Story by John Moritz, Michael R. Wickline
Saturday, August 13, 2016
A group aligned against a proposed amendment to the Arkansas Constitution limiting lawyer fees in lawsuits against medical care providers received more than $400,000 in support from lawyers in its first month of fundraising, according to financial reports released Friday.
The Committee to Protect AR Families filed a report with the state Ethics Commission that includes the names of 17 lawyers or law firms in Arkansas and one in Illinois. The committee reported total contributions of $420,400, with expenditures of $7,715.
The committee was formed in July to oppose the proposed amendment, which also limits noneconomic damages such as pain and suffering in lawsuits against medical care providers. A petition for the proposed amendment, which is backed by a consortium of nursing home owners, doctors and care providers, received enough signatures to qualify the proposal for the Nov. 8 general election ballot, the secretary of state’s office said last week.
Four Arkansas donors to the Committee to Protect AR Families gave $50,000 or more. Each of the four advertised that they do work in cases dealing with medical malpractice or nursing home abuse. The law firm from Illinois that donated — Simmons Hanly Conroy LLC — advertises on its website that it has recovered $5 billion in settlements from mesothelioma cases since 1999.
“I am honored to lead this fight and appreciate the legal community for helping our initial fundraising efforts,” Committee Director Martha Deaver said in a statement. “They have been instrumental in fighting the corrupt nursing home owners and their highpaid lobbyists while protecting Arkansans’ rights to a trial by jury.”

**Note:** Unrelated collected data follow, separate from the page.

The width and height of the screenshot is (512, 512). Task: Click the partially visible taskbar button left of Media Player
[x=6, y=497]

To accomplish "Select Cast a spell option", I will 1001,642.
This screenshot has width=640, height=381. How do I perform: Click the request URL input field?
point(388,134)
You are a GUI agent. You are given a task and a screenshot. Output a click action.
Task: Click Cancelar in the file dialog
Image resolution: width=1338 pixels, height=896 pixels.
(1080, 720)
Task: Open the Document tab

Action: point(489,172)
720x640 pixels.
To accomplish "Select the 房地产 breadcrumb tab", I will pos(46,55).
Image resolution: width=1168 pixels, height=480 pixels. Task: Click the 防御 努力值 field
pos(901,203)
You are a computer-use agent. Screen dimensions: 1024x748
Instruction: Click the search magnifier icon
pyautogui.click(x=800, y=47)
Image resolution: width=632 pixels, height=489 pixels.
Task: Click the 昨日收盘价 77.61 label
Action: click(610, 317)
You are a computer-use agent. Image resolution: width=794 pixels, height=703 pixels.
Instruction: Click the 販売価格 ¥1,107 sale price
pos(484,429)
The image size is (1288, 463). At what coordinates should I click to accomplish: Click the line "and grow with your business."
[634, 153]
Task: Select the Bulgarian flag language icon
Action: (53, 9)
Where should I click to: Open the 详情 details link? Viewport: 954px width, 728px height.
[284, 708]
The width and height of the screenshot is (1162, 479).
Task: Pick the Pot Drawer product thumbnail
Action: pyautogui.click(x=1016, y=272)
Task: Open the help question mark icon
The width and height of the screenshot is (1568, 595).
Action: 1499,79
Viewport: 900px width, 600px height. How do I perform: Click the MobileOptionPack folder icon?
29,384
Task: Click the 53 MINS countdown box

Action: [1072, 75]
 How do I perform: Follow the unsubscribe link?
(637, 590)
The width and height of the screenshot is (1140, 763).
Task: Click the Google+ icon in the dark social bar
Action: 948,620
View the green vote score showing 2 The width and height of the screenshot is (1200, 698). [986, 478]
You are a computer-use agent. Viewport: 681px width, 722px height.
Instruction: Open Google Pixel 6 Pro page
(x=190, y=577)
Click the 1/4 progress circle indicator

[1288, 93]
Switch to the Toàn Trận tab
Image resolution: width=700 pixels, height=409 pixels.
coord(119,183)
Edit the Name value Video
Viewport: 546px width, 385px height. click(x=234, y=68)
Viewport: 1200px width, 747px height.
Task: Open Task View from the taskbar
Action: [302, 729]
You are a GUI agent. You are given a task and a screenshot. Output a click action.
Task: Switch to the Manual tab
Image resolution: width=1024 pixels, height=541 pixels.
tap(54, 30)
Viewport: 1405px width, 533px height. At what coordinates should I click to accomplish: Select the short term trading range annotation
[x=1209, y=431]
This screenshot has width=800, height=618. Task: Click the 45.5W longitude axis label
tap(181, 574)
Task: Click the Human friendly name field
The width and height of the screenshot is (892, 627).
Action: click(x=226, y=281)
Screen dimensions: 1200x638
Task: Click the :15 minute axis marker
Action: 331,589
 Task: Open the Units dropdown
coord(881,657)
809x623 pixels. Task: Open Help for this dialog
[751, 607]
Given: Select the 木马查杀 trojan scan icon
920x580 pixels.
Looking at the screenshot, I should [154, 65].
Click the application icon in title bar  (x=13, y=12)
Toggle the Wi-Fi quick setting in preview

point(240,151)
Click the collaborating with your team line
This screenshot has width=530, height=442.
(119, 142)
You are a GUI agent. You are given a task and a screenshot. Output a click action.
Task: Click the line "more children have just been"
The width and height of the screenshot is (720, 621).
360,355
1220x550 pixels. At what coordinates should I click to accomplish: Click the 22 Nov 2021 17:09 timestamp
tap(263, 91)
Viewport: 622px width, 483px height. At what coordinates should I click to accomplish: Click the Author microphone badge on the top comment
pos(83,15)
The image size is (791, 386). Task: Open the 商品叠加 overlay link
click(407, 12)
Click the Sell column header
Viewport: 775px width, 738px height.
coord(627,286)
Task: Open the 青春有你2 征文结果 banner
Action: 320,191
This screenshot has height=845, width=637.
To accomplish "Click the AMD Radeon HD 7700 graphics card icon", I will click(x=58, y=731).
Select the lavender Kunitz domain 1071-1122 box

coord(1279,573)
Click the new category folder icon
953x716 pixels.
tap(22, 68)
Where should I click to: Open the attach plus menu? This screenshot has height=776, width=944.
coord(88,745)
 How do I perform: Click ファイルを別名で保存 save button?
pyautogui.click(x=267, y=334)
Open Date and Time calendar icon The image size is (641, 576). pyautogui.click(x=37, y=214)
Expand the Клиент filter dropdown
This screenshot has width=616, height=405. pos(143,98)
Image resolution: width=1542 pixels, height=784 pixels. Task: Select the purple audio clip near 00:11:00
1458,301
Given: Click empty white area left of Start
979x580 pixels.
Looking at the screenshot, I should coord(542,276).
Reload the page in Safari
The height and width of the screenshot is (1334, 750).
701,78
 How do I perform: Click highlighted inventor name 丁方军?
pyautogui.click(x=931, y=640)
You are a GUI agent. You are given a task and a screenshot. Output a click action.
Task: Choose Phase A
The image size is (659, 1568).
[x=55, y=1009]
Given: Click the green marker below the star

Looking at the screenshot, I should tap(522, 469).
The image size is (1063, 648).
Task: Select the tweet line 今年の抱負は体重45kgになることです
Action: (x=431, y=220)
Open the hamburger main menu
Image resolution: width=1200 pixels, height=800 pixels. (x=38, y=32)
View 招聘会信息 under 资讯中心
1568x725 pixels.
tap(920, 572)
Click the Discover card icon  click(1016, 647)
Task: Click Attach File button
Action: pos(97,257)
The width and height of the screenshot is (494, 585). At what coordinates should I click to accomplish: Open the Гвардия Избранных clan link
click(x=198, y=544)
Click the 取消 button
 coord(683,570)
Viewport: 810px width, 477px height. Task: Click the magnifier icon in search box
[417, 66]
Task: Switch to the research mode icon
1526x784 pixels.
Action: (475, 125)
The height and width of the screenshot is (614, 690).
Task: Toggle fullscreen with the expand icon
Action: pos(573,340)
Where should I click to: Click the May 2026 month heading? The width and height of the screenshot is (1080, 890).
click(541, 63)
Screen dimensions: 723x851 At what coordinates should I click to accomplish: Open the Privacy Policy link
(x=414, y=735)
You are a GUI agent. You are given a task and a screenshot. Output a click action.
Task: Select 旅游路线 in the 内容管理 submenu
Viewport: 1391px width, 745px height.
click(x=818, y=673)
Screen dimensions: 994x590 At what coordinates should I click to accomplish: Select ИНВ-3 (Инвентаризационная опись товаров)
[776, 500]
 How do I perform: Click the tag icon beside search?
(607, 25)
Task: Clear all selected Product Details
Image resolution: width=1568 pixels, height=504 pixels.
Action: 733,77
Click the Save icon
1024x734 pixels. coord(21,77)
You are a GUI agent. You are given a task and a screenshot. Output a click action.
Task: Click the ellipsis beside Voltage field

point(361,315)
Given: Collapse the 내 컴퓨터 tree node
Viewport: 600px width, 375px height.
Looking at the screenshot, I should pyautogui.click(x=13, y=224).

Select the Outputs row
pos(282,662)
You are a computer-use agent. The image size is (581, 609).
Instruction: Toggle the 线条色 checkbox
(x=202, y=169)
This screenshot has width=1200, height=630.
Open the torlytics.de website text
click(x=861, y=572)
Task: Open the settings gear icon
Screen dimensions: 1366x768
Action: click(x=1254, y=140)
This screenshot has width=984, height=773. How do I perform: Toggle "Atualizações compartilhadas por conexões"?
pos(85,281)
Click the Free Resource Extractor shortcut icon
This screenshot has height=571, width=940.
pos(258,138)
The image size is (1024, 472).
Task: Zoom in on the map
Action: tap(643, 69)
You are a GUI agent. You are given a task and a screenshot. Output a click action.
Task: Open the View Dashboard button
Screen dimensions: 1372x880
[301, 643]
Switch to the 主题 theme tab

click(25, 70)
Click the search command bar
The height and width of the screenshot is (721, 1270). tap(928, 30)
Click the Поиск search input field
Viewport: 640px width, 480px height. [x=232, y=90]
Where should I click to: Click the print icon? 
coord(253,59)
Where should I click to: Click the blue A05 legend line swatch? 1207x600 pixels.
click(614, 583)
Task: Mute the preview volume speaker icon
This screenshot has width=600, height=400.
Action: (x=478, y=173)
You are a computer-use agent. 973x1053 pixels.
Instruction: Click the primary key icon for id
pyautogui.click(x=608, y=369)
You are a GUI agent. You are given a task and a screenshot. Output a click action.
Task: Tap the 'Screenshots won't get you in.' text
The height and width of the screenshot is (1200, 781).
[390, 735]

Supporters of the proposed amendment contributed more than $600,000 between May 1 and June 30, according to previous filings with the Ethics Commission.
Health Care Access for Arkansans, the committee supporting the proposed amendment, reported those contributions each month, which included a total of $330,000 in donations from the Arkansas Health Care Association, which represents most of the state’s nursing homes.
Little Rock attorney Matt Campbell, a self-described liberal blogger, in July filed a complaint against the association, claiming that the size of its donations required the disclosure of its contributors. The association filed as its own committee Wednesday, revealing pages of donors that included nursing homes and other medical operations.
Opponents of the proposed amendment have criticized the money given by nursing home owners. Jordan Johnson, a spokesman for the Committee to Protect AR Families, defended the money given by lawyers.
“Our funds come through the legal community that have represented thousands of Arkansans,” Johnson said.
Reached for comment Friday, Chase Dugger, the director of Health Care Access for Arkansans, said Deaver was spreading “scare tactics” about a provision of the proposed amendment that would cap noneconomic damages at $250,000.
“After this amendment passes, anyone seeking legal recourse will have multiple outlets beyond nonmedical damages to pursue, including no limit on punitive damages,” Dugger said in an email.
Neither Dugger’s group nor the Arkansas Health Care Association have released their July contribution reports, which are due Monday. Other backers of proposed ballot initiatives and amendments disclosed their most recent finances Friday.
A committee backing a proposed constitutional amendment to authorize three casinos in Arkansas reported spending $535,196 last month to increase its total spending to $1.002 million.
Arkansas Winning Initiative Inc. of Stuttgart reported receiving no contributions last month as its total contributions remained at $1.047 million. It reported $44,840 in the bank as of July 31.
The committee’s reported expenses last month included $236,278 and $186,641 to National Ballot Access of Lawrenceville, Ga., a petition management company, and $50,000 to Impact Management Group of Little Rock for political consulting and poll procedure.
Another committee backing the three proposed casinos reported receiving no contributions and spending no money in July.
In its filing for June, Arkansas Wins in 2016 LLC of Stuttgart reported total contributions of $25,500, all from Arkansas Resorts and Gaming of Branson, and total expenses of $25,400. The committee said it had $100 before its April report, leaving it with $200 in the bank on July 31.
The proposed amendment would authorize one casino each in Boone, Miller and Washington counties.